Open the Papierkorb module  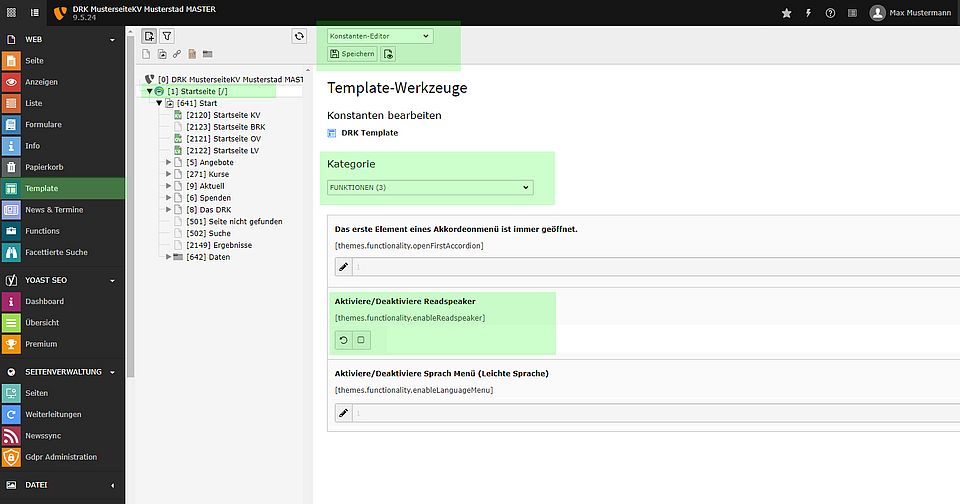[43, 167]
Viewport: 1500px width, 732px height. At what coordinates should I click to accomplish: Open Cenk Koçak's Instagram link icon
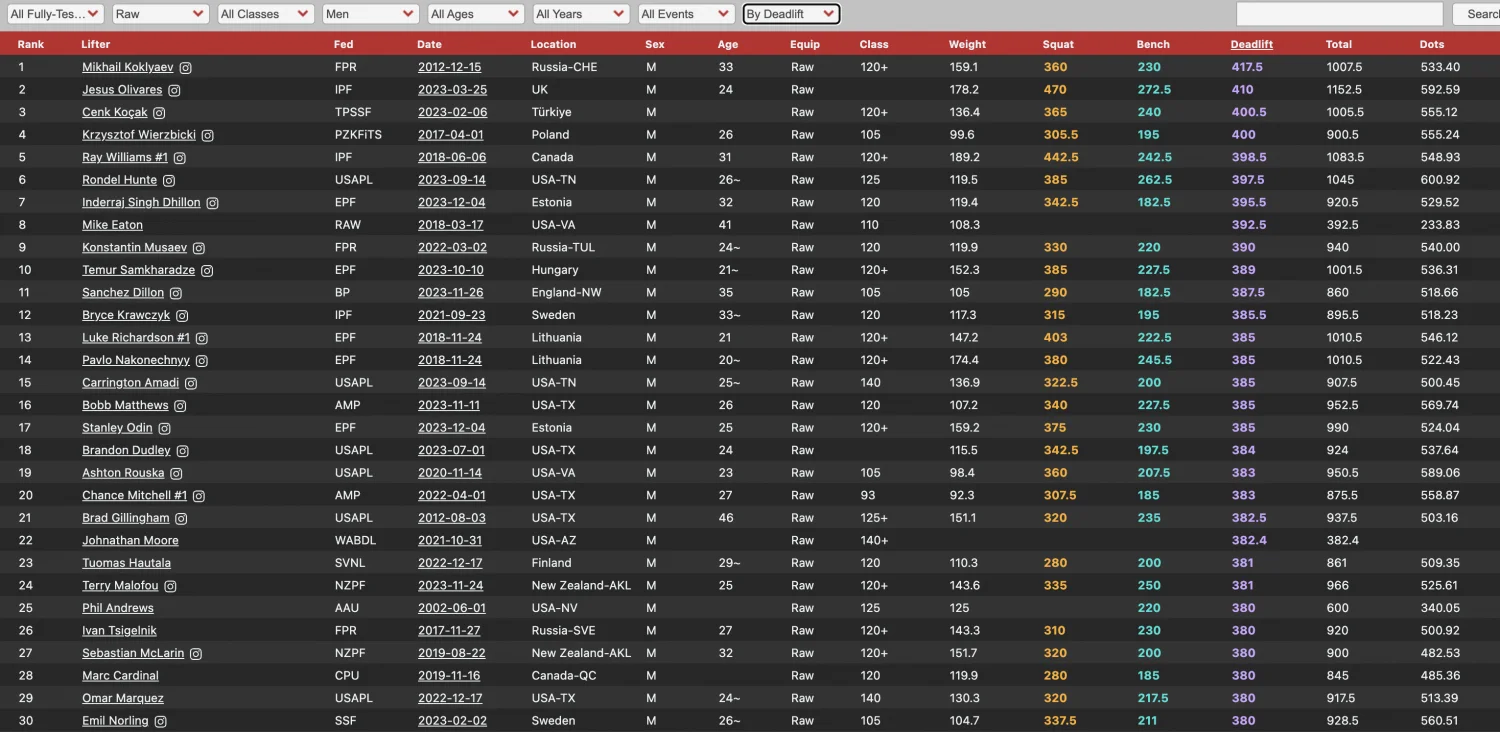tap(159, 112)
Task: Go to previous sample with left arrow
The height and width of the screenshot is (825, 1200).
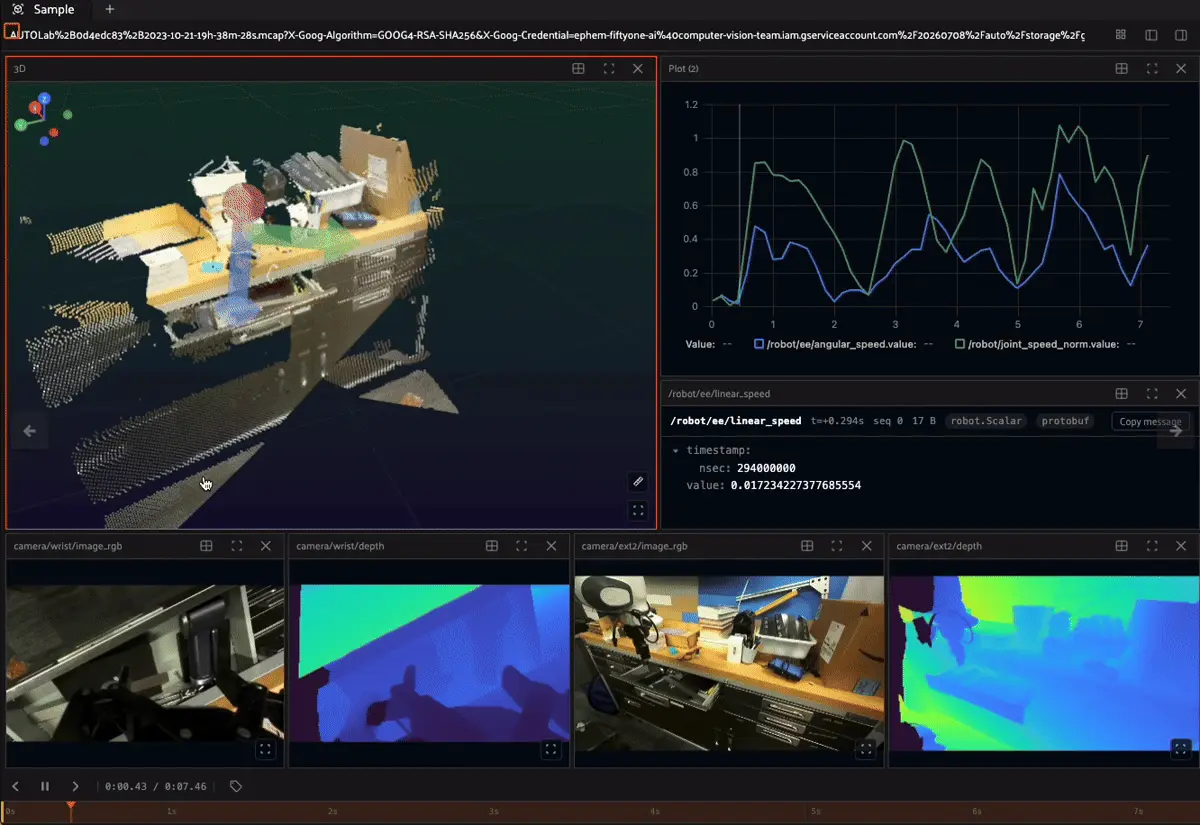Action: [30, 431]

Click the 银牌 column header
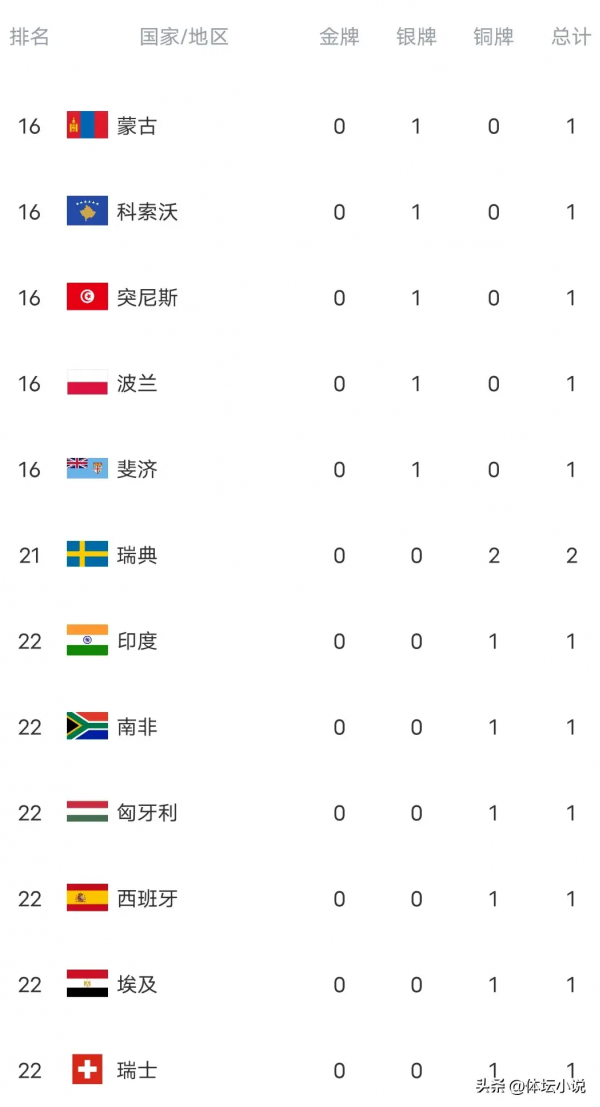pyautogui.click(x=416, y=37)
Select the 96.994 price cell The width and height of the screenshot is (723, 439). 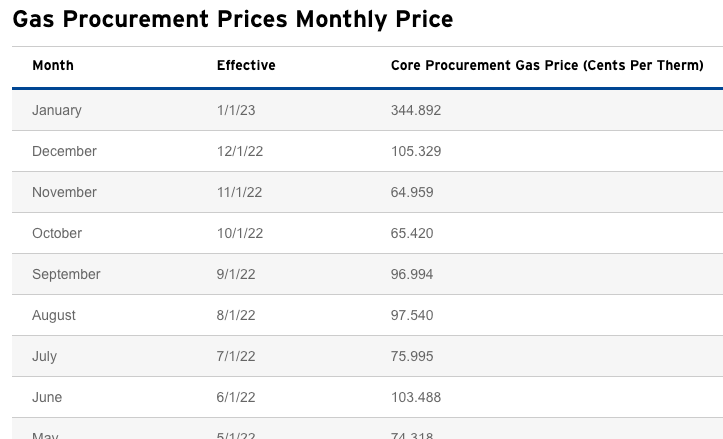[412, 274]
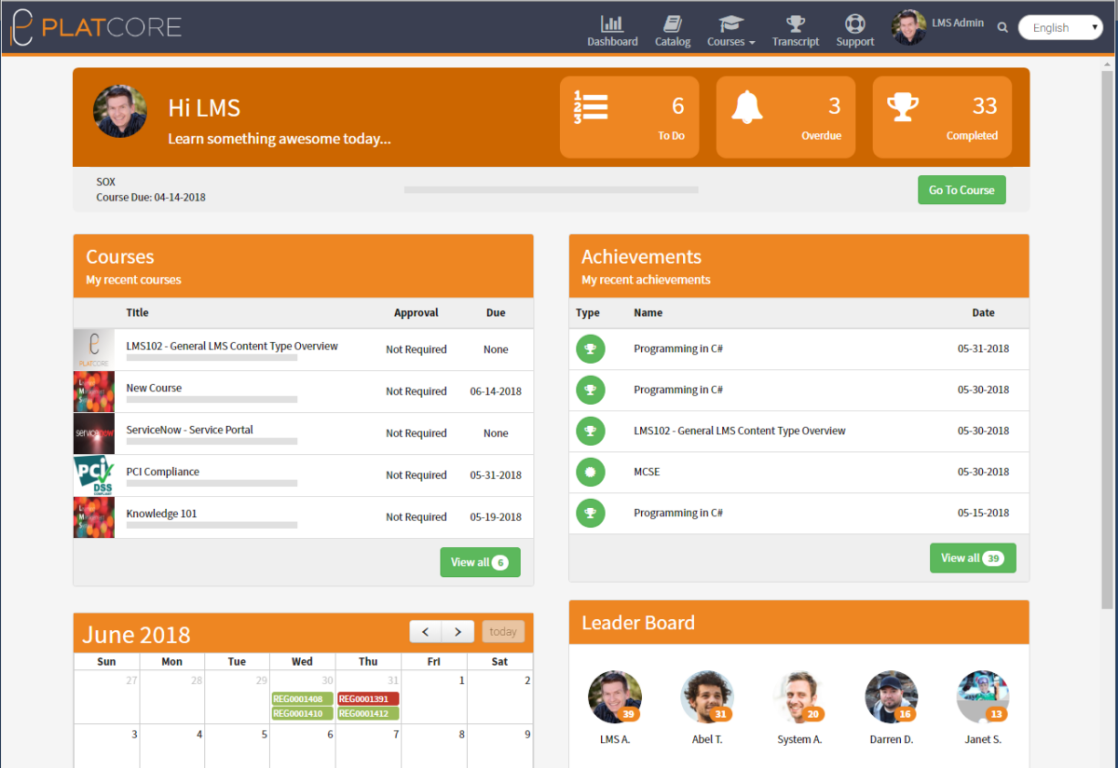This screenshot has height=768, width=1118.
Task: Go to previous month in calendar
Action: (426, 632)
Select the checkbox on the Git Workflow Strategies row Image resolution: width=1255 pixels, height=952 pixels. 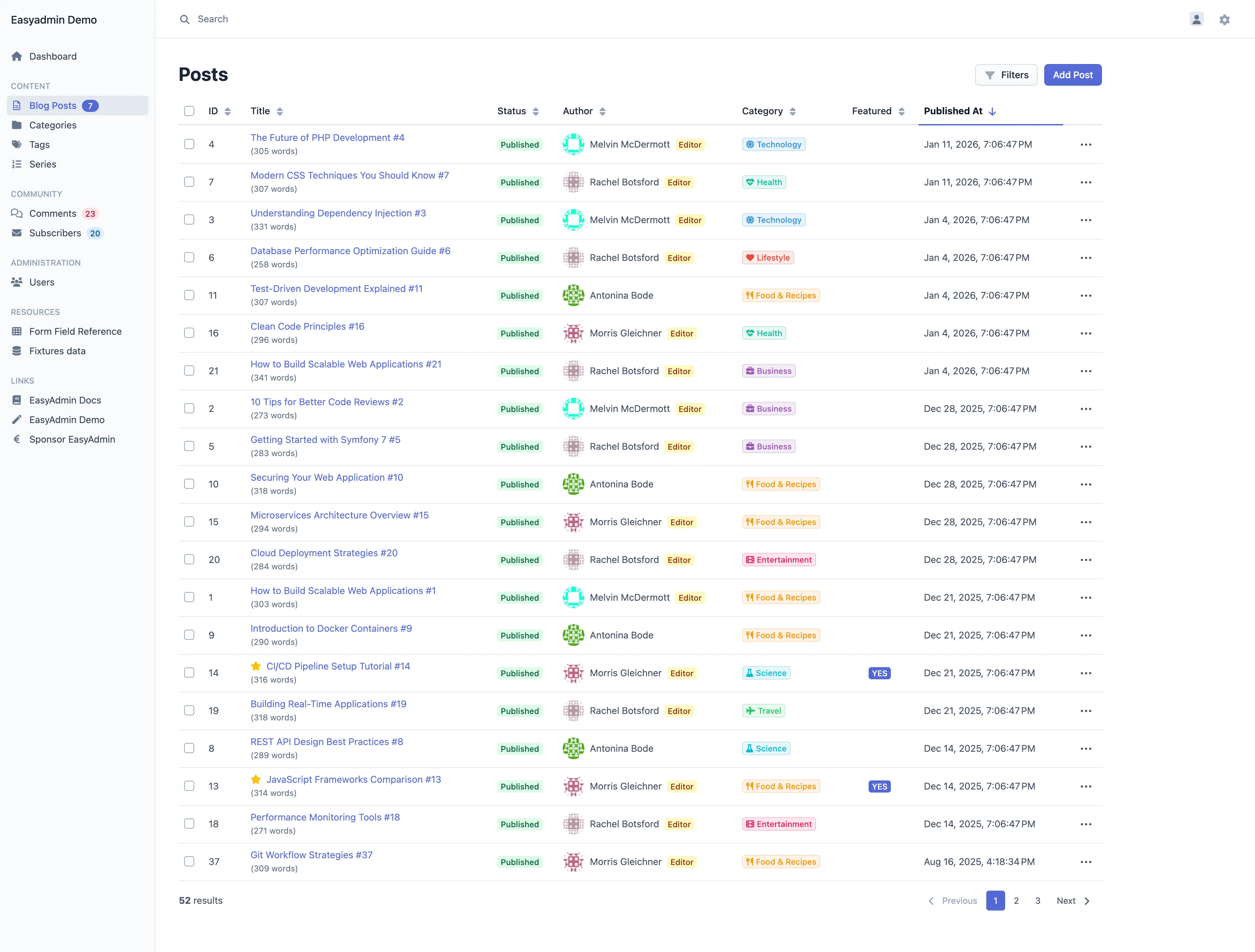point(189,861)
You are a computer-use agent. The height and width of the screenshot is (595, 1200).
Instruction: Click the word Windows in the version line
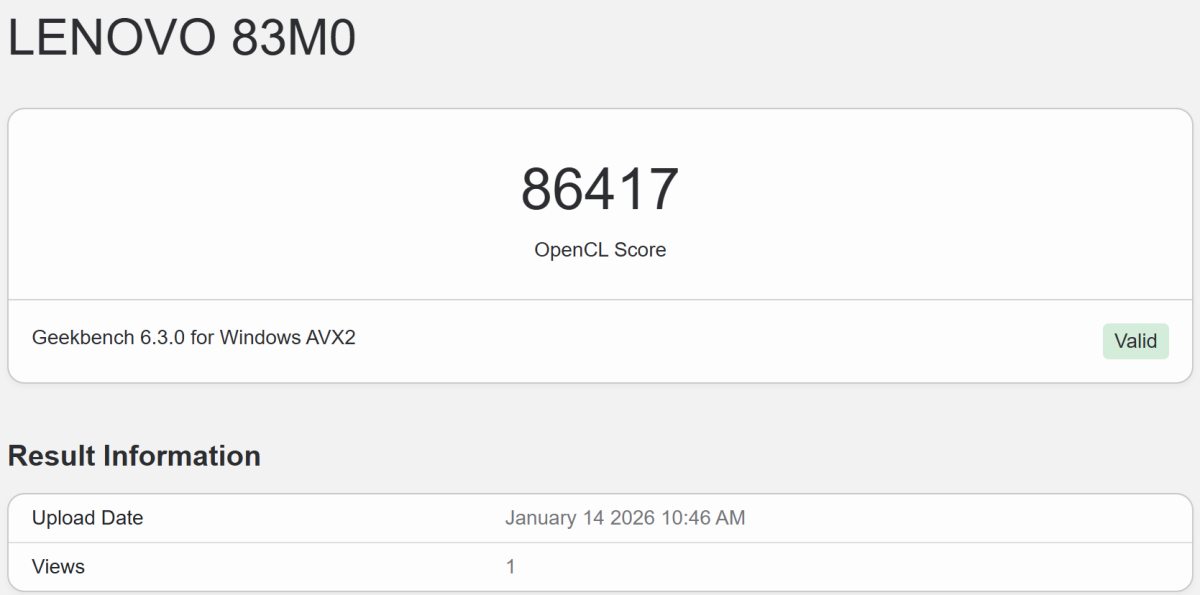[259, 337]
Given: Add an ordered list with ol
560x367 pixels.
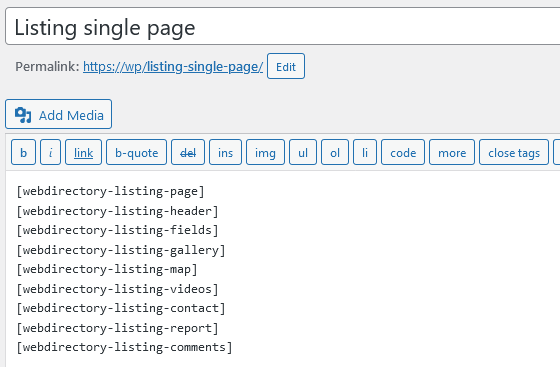Looking at the screenshot, I should coord(335,152).
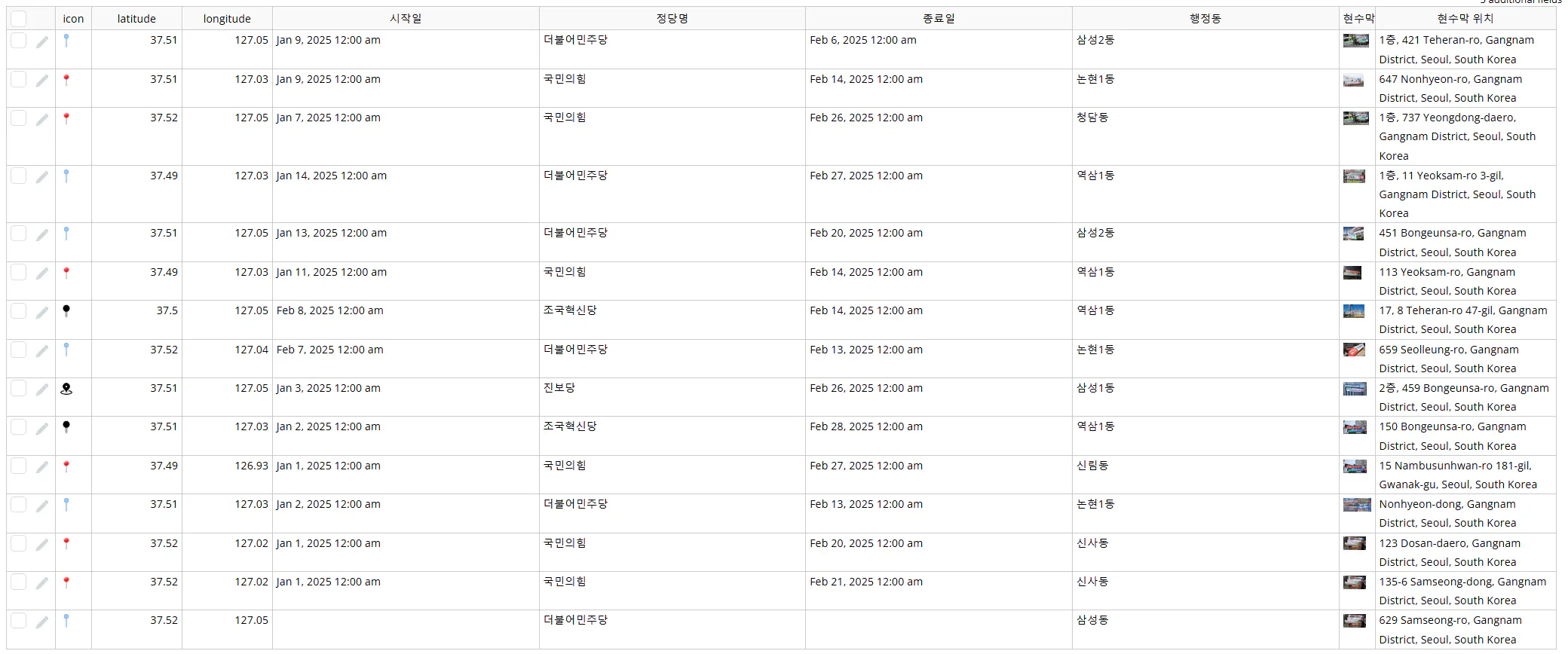
Task: Click the edit pencil on the 청담동 row
Action: tap(43, 118)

• [Required work] Please report how many lines in the rows above contain the string "Task". Give only the number.

• [Answer to this problem] 3